I spoke up sharing that both my friend and the lady to my left had called all over creation to find a vet who would see our sick pets, and only this vet agreed to see us. “Oh yeah!” she exclaimed, “You won’t find a more caring and dedicated vet, she loves her animals and works nights and weekends if necessary.” With that the two giant dogs started barking again. “What’s back there, two dinosaurs?” I inquired, “Nah, just the Rottweilers.” With that she got up and picking up the mop on the floor and pushing the bucket out of the way, CLOSED the door to the “EMPLOYEES ONLY” suite. Thank God. The noise and the smell began to subside. “Yeah,” she said, “Been with her since I was 18 and I am 54,” she repeated, for emphasis no doubt, “Great vet and great person. I take care of the grass over at the Jersey office too.”

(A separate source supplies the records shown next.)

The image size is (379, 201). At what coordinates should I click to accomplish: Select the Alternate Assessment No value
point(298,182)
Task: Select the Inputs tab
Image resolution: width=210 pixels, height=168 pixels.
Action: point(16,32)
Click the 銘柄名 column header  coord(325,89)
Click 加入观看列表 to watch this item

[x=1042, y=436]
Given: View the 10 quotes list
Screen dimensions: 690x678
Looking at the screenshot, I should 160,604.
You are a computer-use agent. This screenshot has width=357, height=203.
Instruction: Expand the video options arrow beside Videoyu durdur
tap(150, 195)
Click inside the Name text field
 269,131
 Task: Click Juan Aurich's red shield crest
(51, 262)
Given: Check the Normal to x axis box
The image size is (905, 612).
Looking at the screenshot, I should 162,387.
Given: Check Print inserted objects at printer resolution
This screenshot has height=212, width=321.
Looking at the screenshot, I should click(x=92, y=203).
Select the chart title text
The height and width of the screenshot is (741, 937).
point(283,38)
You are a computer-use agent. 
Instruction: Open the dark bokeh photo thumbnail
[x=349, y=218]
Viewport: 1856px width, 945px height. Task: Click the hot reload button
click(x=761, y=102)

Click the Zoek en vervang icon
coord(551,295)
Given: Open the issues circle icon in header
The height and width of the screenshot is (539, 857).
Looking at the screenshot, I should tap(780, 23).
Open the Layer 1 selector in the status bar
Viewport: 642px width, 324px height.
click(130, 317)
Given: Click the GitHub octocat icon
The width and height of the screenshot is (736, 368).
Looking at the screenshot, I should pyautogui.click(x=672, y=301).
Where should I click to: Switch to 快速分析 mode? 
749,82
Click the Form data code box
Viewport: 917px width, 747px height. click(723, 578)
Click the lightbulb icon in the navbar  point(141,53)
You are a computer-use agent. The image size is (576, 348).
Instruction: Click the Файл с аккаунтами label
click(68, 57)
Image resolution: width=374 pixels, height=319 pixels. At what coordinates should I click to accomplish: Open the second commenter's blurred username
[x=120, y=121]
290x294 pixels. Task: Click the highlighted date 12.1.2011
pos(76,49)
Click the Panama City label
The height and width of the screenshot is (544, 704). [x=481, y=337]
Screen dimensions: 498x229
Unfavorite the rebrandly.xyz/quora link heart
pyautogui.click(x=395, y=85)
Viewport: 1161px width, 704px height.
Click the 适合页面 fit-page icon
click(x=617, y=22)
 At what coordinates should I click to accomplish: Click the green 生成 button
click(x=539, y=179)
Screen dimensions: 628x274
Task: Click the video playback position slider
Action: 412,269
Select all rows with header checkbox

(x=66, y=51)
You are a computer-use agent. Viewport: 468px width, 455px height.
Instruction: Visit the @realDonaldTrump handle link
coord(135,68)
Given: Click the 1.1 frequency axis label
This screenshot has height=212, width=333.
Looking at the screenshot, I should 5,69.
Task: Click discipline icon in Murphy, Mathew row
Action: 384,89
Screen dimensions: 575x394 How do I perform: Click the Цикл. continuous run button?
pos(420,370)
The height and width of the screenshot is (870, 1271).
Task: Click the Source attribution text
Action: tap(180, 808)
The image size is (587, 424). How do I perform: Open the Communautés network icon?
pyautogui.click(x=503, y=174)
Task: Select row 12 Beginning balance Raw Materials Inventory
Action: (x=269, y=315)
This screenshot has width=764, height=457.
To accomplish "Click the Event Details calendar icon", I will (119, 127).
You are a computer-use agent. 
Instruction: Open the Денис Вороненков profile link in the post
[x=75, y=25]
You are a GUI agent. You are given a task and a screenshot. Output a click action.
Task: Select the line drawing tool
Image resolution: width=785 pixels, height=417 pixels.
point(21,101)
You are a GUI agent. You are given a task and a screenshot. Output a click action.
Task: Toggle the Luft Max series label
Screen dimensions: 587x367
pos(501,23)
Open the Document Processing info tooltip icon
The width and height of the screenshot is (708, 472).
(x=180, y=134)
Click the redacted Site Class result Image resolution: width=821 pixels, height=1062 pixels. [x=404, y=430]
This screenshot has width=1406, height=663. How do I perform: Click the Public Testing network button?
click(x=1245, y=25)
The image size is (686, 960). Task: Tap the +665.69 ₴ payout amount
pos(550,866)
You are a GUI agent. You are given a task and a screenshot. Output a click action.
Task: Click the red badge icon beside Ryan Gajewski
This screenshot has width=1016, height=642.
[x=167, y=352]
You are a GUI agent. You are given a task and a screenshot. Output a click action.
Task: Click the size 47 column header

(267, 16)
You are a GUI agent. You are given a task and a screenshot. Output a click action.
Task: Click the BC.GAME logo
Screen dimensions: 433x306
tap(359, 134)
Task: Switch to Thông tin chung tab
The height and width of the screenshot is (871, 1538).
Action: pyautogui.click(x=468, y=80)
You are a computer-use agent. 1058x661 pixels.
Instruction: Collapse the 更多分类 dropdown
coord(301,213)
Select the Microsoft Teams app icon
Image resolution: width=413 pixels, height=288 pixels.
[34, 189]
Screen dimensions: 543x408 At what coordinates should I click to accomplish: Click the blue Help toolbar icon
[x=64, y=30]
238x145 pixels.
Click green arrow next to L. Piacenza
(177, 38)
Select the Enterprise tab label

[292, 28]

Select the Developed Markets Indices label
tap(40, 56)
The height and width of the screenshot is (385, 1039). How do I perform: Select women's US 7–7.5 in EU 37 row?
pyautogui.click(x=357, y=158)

I will call her “Orange Maid” for lack of another monicker, well she finally sat down in the empty chair next to Ginger and her owner, immediately to my left. I was really digging the whole scene. “Yeah, I am in the middle of a divorce,” Orange declared, “Had to move out of my own place, then I had to go back and get all my stuff. And it was my place?” “You had to move out of your own house? Did you own it?” I asked incredulously. “We was renting it, but MY name was first on the lease,” she continued. I had to get the police to go over an get my stuff. Then my wife, or soon-to-be ex-wife I should say, wanted her stuff back. She been cheating on me for years and now she wants her stuff back? She wanted the air frier in particular.” I was dying inside. I have heard of custody disputes, for kids, dogs, and record collections, but air fryers? That was a new one. Then her phone rang;


“Yeah…No... they postponed it. Yeah the lawyer walks into the courtroom and turns out her FATHER is the judge. Conflict of interest much? My lawyer said no dice, postponement please, and it was granted.” Needless to say we, Ginger’s mistress and me, were both a bit curious of what this courtroom drama was all about, and leave it to me to be the one to ask. “Having some legal issues huh?” “Oh God yeah. THEY break into my house, and I beat them BOTH up, then they arrest ME!” I mean, you could not WRITE a script like this, it was just the most entertaining scene I have witnessed in…like forever. Loving every moment.


By now the Vet was out, and seeing Orange Maid, rolled her eyes, and said in her thick Egyptian accent, “This one talk too much!” and returned to the exam room. Orange was talked out at this point, and got up to check on the Rottweilers, leaving Ginger’s mistress and me looking at each other with this look of wonderment and complete amazement for the one-act play we had the privilege to experience. My friend walked out with Miss Muffin in tow, and we walked out to the truck as I told her, “Wait until you hear my story.” Now YOU have heard it. Every word. Ain’t life grand?